#### [Excerpt provided]
▼

But teaching wasn’t all he felt called to do.

“I wanted to reach the whole school population,” he says, so he earned a master’s degree in  counseling and became a K-12 counselor for several years. Then the Lord’s hand guided him again.

“My superintendent put me into an aspiring administrators program, and I fell in love with administration,” Gauna says.

He became an assistant principal of a high school, then a K-8 principal, then a high school principal. One day, a colleague asked him, “Is it your goal to be a superintendent?”

“It has a nice ring to it,” Gauna replied. “Have you considered doing a doctorate?” the friend asked.

“I put together a committee of people and asked if anyone was into it with me,” Gauna says now. “Fifteen said yes. We interviewed every university possible to see what would be the best fit for our team. One person said, ‘There’s a wonderful university that’s faith-based that you should consider: Concordia University Irvine.’”

Within a short time, a team from CUI flew into Stockton to meet with the group of potential students.

“We had lunch, and what I loved about Concordia Irvine was the spiritual aspect, the fact that they flew in to meet with us, and that they had a wholehearted investment in the programs and in the students,” Gauna says. “It was the right people at the right time. I just felt it was genuine.”

Going through Concordia's program was one of the most amazing things that's ever happened to me. It's not a program where you get in and get out. It's an ongoing system of support.

He led his informal cohort of 16 through what he calls “a true success story.” The doctoral program’s Washington, D.C., trip (which Gauna later taught for Concordia) was a high point, as was the program’s China trip which “transformed the way my colleagues saw education,” he says.

“The courses I did through Concordia helped me look at education through a different lens,” Gauna says.

He graduated in 2018, as did most of the other 16 people in the group.

“Going through Concordia’s program was one of the most amazing things that’s ever happened to me,” Gauna says. “The graduation was so memorable and special. Concordia also helped me develop friendships where we’re helping each other. It’s not a program where you get in and get out. It’s an ongoing system of support.”

After serving as assistant superintendent in a school district with 40,000 students, Gauna now leads Byron Union School District outside Stockton with three schools and one charter school. He mentors and encourages people just as he was encouraged to dream bigger.

▲

#### [Records supplied]

▼

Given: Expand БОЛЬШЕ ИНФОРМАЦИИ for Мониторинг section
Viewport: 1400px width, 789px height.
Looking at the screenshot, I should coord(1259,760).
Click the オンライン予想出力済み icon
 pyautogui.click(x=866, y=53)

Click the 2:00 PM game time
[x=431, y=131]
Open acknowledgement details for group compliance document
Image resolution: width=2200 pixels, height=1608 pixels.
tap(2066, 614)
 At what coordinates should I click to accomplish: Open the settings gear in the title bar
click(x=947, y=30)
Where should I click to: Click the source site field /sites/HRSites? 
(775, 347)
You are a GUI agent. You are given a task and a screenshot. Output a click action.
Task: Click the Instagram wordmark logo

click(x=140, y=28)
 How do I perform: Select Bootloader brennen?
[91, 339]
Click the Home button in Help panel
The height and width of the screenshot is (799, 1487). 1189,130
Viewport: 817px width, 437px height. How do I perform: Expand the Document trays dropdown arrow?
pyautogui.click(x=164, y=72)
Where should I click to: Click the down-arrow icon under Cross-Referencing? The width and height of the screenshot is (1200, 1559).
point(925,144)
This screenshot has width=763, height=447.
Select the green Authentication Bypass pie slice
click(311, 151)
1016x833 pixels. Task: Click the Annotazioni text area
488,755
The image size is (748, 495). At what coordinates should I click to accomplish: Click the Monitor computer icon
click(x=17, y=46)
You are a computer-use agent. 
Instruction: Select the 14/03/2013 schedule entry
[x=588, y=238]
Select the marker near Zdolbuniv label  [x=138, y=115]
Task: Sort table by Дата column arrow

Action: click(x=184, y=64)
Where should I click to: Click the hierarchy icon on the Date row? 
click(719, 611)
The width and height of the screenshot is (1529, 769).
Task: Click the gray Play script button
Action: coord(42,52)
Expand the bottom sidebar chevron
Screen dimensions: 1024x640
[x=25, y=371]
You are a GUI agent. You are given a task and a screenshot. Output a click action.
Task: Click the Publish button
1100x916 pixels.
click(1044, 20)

▲

#### [Task item]
From the profile of Gauna, write out the part that opens with the words containing "He led his informal" and closes with "in the group.". The entries above are separate from the profile of Gauna.

#### [Task output]
He led his informal cohort of 16 through what he calls “a true success story.” The doctoral program’s Washington, D.C., trip (which Gauna later taught for Concordia) was a high point, as was the program’s China trip which “transformed the way my colleagues saw education,” he says.

“The courses I did through Concordia helped me look at education through a different lens,” Gauna says.

He graduated in 2018, as did most of the other 16 people in the group.